Differences shouldn’t separate us. We need to work together. My goal for the diversity
conference was to give students and employees a safe space to address differences
and then work together for common goals.
“Growing up, my parents never made it seem like because we were African-American,
we were different from others. It was not uncommon for us to have people that were
not African-American at our dinner table. That’s where I learned that we had more
in common than we had differences.”
Clements said that she can relate to many community college students because even
though she started her college career as a traditional student, she finished as a
mother of three small children when she was in her 30s.
“During my sophomore year of college, I became pregnant and dropped out,” she explained.
“It was more than a decade later before I enrolled at the University of Louisiana
at Monroe. By that time, I was married, and my husband worked to support our family
while I pursued my dream of obtaining a college education. Our children were in grade
school at the time, so the children and I would compare grades and sit at the kitchen
table and study together. We motivated each other, and it helped to hold each other
accountable.”
When she was finishing her bachelor’s degree, one of her professors encouraged her
to get her master’s degree. So, she continued to earn a master’s degree and became
a graduate teaching assistant. Since that time, she has held numerous teaching positions
at Southern University at Shreveport, Baton Rouge Community College and most recently,
before coming to Midland College, at West Georgia Technical College in Atlanta.
“I love Midland,” Clements said. “It’s the first time I’ve lived out of the deep
South, but I couldn’t ask for a better place to work than Midland College. From the
minute I accepted the job, everybody embraced me. When I came to Midland, it was
during an oil boom, and I had a hard time locating an apartment. Katherine Allen,
who was then the department chair, offered to allow me to stay with her until I could
find a place. Vivian and Kent Moss [retired music and photography professors] took
me out to lunch and invited me to their church. I immediately knew that Midland was
where I belonged.”
In the past five years since Clements has been at Midland College, she has made a
lasting impression.
“Ms. Clements quickly gained a reputation as a superb teacher and a favorite of students,”
Feeler said. “Then she became department chair upon the retirement of Katherine Allen.
She is recognized as an excellent leader by all her faculty members.
“When I proposed to her that we use Speech 1315 as a corequisite credit course with
students taking developmental reading, she immediately jumped on board, working with
both Speech and Reading faculty members to make the program a great success. In fact,
I believe that we were the first program in Texas to reach 100 percent corequisite
status in the developmental program.”
Clements arrived at Midland College with the goal of starting an honors speech club
on campus.

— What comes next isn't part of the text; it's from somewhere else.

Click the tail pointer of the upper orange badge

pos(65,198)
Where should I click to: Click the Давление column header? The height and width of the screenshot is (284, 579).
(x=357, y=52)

She accomplished that in her second year and now leads a very active organization.
When the COVID pandemic forced Midland College professors to change teaching styles,
Clements was one of the first to begin using a combination of virtual and traditional
classroom teaching in the fall of 2020 by simply opening her classroom to those students
who wished to attend class on campus, rather than virtually.
“Betty shows her dedication to students and to her job through her availability—even
answering her phone in the summer when not teaching or on weekends when she is out
of town,” Feeler said. “When asked to meet a new challenge, to help others, to do
more, to go the extra mile, to serve on a committee, to be a confidante, to give attention
to a student, Ms. Clements knows only one answer—a resounding YES!”